More up-to-date measurements of annual average carbon dioxide concentrations since 1959 are shown below. The annual average concentration of carbon dioxide were measured at the Mauna Loa Observatory on the island of Hawaii. Shown on the right are the year to year increases in carbon dioxide. While there is variability in the rate of increase from year to year, note that the rate of increase of carbon dioxide has stabalized around 2 ppm per year since the late 1990s. Thus, while CO2 concentrations continue to increase in Earth's atmosphere, it seems as if the rate of increase itself has stopped increasing. In fact there is some potentially good news on this issue. The emissions of greenhouse gases from most developed countries has decreased following the global economic slowdown in 2007, including the United States where emissions have fallen by 11%. Some of this is undoubtedly due to the slower economy. However, other reasons include the largescale shift to natural gas power generation, more fuel-efficient vehicles, and the development of renewable energy. At the moment, the reduction of emissions from developed countries is being offset by increased emissions from developing countries. For example, the use of coal for power generation has decreased in the US as it being replaced by natural gas. However, coal production in the US has not decreased since developing countries around the world are buying US coal for new power generation plants.

Global Warming Potential

On a per molecule basis, not all greenhouse gases are equal in their enhancement to the greenhouse effect. The table below defines something called the global warming potential (GWP). The GWP estimates the relative enhancement to the atmospheric greenhouse effect on a per molecule basis. For example, one molecule of nitrous oxide is about 310 times more effective than carbon dioxide in its enhancement to the greenhouse effect on Earth. Some CFCs and their substitutes are up to 10,000 times more effective.

100-Year Global Warming Potentials (GWP) for selected greenhouse gases

Gas

GWP
Carbon dioxide (CO2) 1
Methane (CH4) 21
Nitrous oxide (N2O) 310
Hydrofluorocarbons 560-12,100
Perfluorocarbons 6,000-9,200
Sulfur hexafluoride 23,900

Note: Typical GWP uncertainties are about ±35 percent.

Be careful not to be mislead by the table. The total enhancement to the greenhouse effect depends on the per molecule global warming potential times the number of molecules added to the atmosphere. Overall, carbon dioxide is still the largest contributor to global warming (enhanced greenhouse effect) because there is so much more of it emitted. The figure below, taken from the EPA Information on greenhouse gas emission shows that of all the greenhouse gases emitted worldwide in 2004, about 77% was CO2, 14% was CH4, 8% was N2O, and the remaining 1% includes the CFC substitutes.

Global Greenhouse Gas Emissions estimated for 2004. F-gases include fluorinated gases, such as hydrofluorocarbons (HFCs), perfluorocarbons (PFCs), and sulfur hexafluoride (SF6).
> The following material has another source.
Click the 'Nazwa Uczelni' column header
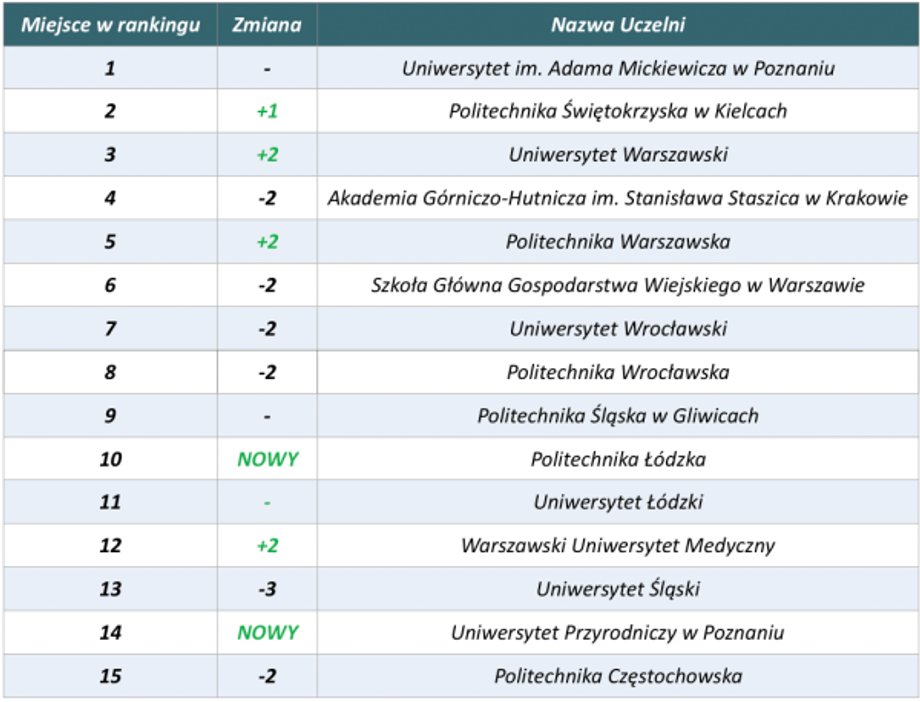pyautogui.click(x=618, y=25)
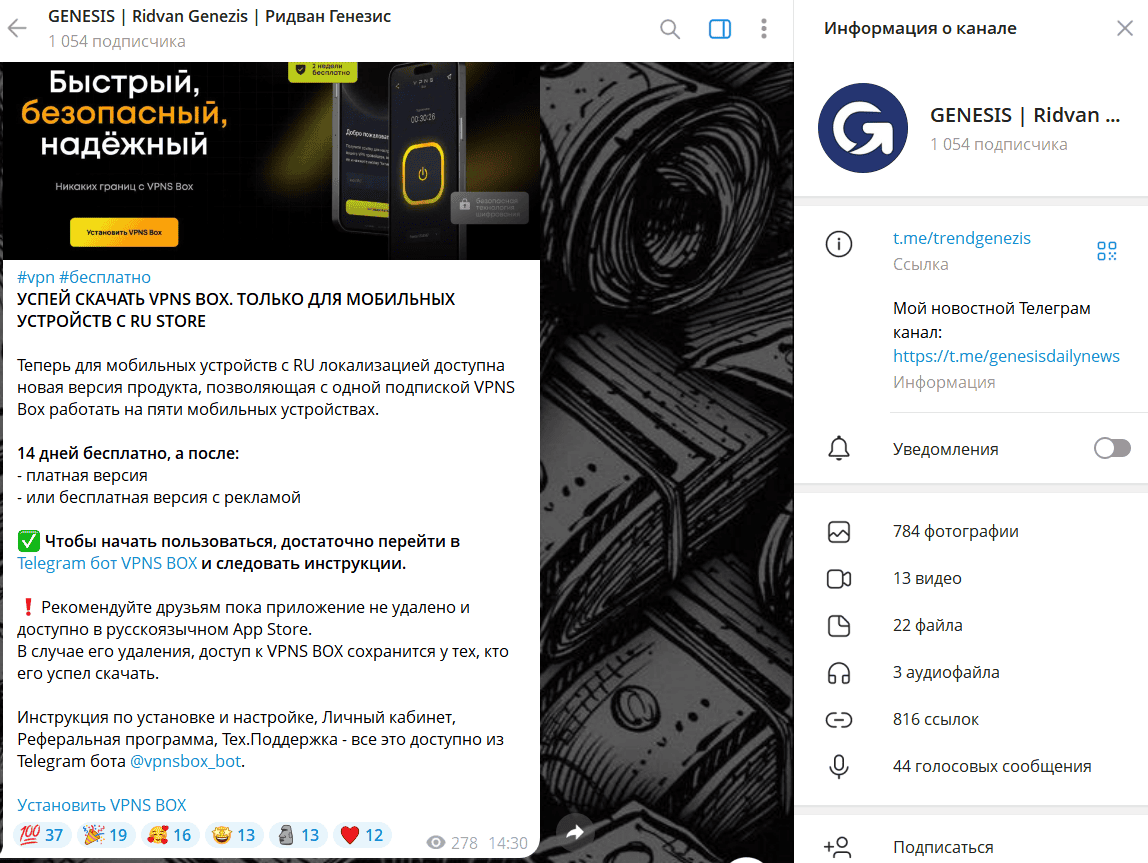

Presently, it is believed that the enhancement caused by carbon dioxide is still greater than the enhancements caused by all other human added greenhouse gases combined. Researchers have computed a number called "radiative forcing" that is meant to account for the influence that human-added greenhouse gases have had in altering the incoming and outgoing radiation energy for the planet Earth. Please see this figure showing radiative forcing for many human-added greenhouse gases, which shows the calculated radiative forcing for several greenhouse gases from 1979 to 2010.

Overview for Increasing Greenhouse Gases

There is no arguing that the concentrations of several greenhouse gases are increasing due to the activities of man. We can measure the increases. This increase in greenhouse gases is a perturbation or forcing to the climate system. Based on our discussion of the energy budget for the Earth, adding greenhouse gases should act to warm the surface of the Earth by enhancing the natural greenhouse effect. However, the way in which the climate system will ultimately respond to this perturbation of adding greenhouse gases is uncertain because the climate system is so complex. We simply do not understand all of the complex interactions and feedbacks that operate in the climate system. One source of uncertainty that we will discuss next is called the "Missing CO2 Sink". Even though we know how much CO2 is being released into the atmosphere, we do not know where it all goes. How can we expect to accurately predict future climate changes when we don't even know what happens to all of the CO2 that we add to the atmosphere? This is just one of many sources of uncertainty related to predictions of future climate changes.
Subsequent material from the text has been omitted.